EXTRACT PROVIDED:
┌────────
Online Scottish Arctic whaling data set

Chesley W. Sanger, Professor emeritus at the Memorial University of Newfoundland, reports that the dataset “Scottish Arctic Whaling (1750-WWI”: A Digitized Statistical Profile” is now available on the whalinghistory.org web site.

The information originally hand copied from primary documents almost a half century ago is now housed in MUN’s Maritime History Archive, St. John’s, NL, and was unfortunately difficult to access. The data were the basis of Professor Sanger’s Ph. D thesis (1985), 16 journal articles (1980-2013), and a summary book, “Scottish Arctic Whaling” (Edinburgh: John Donald 2016). These publications, especially the book, generated considerable interest in this little known but important Scottish industry. It was thus decided to digitize details of the 3,641 individual voyages fitted out by Scottish entrepreneurs.

This data set was the structural framework for the following research findings: Vessels clearing variously from 16 Scottish ports between 1750 and WWI returned with almost 20,000 bowhead whales and 4,000,000 harp seals. And they did so under almost unimaginably demanding and hazardous conditions. More than 110 ships were lost, while others were often entrapped within the pack-ice, causing the whale men to suffer starvation, disease, scurvy, frostbite and death. In 1836, alone, more than 100 whalers on the Advice and Thomas, Dundee, and Dee of Aberdeen perished at Davis Strait.
└────────
DATA LISTING:
┌────────
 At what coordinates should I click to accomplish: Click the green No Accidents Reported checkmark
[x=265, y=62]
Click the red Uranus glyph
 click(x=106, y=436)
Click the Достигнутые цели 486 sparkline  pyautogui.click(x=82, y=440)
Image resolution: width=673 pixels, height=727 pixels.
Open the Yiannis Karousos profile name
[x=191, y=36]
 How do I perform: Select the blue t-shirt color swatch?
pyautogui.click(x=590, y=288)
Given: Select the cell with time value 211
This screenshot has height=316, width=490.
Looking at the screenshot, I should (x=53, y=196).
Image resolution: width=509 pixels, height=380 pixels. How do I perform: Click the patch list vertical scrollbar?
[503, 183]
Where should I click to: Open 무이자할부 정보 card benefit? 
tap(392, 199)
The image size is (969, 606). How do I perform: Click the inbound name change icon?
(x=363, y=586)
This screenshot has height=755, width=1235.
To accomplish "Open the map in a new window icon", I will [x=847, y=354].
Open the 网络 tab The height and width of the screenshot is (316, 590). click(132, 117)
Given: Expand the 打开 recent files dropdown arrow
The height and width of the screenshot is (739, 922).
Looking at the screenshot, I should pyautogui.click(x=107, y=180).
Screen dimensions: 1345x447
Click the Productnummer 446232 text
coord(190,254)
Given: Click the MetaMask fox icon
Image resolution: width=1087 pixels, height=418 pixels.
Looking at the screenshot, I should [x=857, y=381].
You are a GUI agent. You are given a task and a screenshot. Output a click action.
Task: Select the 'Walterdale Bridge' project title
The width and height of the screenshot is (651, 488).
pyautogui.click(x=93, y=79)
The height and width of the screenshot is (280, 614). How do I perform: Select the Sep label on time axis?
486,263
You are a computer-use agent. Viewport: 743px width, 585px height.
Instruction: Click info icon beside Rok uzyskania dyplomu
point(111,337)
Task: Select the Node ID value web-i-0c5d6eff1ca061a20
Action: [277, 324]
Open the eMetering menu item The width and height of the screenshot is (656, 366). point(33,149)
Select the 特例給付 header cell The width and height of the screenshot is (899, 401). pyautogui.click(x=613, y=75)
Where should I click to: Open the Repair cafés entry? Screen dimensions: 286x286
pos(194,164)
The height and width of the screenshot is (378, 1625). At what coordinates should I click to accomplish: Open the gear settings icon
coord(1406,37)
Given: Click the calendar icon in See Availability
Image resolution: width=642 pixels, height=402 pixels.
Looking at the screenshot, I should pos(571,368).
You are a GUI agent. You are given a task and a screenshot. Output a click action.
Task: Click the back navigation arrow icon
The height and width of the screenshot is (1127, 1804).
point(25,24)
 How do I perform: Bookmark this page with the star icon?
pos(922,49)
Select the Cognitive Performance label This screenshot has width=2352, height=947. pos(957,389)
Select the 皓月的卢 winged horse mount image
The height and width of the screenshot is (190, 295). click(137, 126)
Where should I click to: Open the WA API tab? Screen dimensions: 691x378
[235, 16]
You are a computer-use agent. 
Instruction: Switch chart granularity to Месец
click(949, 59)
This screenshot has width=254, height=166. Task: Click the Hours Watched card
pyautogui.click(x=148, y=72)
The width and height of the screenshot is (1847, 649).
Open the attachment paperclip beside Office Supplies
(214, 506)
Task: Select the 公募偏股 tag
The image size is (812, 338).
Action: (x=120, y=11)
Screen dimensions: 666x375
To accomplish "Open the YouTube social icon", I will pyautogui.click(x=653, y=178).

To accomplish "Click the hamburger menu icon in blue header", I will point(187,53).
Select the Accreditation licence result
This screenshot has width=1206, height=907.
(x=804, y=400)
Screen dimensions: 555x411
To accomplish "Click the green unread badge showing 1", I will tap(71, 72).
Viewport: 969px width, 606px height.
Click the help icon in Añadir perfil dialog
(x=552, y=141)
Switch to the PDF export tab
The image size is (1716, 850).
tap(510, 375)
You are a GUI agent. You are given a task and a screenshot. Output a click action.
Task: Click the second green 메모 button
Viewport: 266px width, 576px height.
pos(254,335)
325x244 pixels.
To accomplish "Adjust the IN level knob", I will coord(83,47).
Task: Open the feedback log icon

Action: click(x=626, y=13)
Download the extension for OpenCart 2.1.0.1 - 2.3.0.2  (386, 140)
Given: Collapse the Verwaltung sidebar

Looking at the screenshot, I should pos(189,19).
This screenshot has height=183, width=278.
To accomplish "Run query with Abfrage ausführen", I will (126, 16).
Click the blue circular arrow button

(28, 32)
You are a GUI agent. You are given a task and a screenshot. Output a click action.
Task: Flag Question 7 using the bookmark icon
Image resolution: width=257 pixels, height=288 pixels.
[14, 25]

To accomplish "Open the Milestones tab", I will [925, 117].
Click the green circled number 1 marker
└────────
ASSIGNMENT 1: According to the Scottish Arctic whaling article, how many ships were lost?
ASSIGNMENT 2: In the Scottish Arctic whaling article, repeat the passage from "Chesley W. Sanger, Professor" up to and including "whalinghistory.org web site.".
ASSIGNMENT 3: Why, according to the Scottish Arctic whaling article, was it decided to digitize details of the 3,641 voyages?

WRITTEN ANSWER 1: More than 110 ships were lost.

WRITTEN ANSWER 2:
Chesley W. Sanger, Professor emeritus at the Memorial University of Newfoundland, reports that the dataset “Scottish Arctic Whaling (1750-WWI”: A Digitized Statistical Profile” is now available on the whalinghistory.org web site.

WRITTEN ANSWER 3: Professor Sanger's publications, especially his book "Scottish Arctic Whaling," had generated considerable interest in this little-known but important Scottish industry. The original hand-copied data, held in MUN's Maritime History Archive, had been difficult to access.